REINING-IN SPORTS WELFARE
May 17, 2005
Local governments are loosely using the power of eminent domain in an effort to condemn private property for the construction of sports stadiums, according to Reason magazine. But the promised economic benefits of such projects has yet to be seen.
Typically, eminent domain is used to take private property for a public function, such as roads. However, more cities are using it for any project they deem economically worthwhile to their city, be it public or private.
- The Institute for Justice reports that between 1998 and 2002, 10,000 cases have involved local governments transferring property from one private owner to another.
- According to sports economists, half of stadium and arena construction after 1990 has involved using eminent domain, even for neighborhoods that would not be considered "blighted."
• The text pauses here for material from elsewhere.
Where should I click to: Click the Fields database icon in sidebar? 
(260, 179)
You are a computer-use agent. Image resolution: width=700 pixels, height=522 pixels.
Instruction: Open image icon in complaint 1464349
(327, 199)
Furthermore, says Reason, sports venues cost taxpayers horrendous amounts of money, cost team owners very little, and do not bring promised economic benefits to host communities:
- Between 1990 and 2003, sports venue projects in the United States cost a total of $17.3 billion, $10 billion of that amount coming from taxpayers.
- Officials in Hamilton County, Ohio, have accused the league overseeing the Cincinnati Bengals of cheating them out of $600 million, after convincing the county they needed a new stadium in order to stay competitive.
- Proponents of a newly-approved stadium in Arlington, Texas, claim the venue will bring $7 billion in revenue over 30 years, but economist Mark Rosentraub estimates that the city will actually lose $235 million.
Two cases are currently up before the Supreme Court involving using the power of eminent domain for the transfer of property from one private party to another. If the Court reins in local government powers, "sports welfare" may soon come to an end.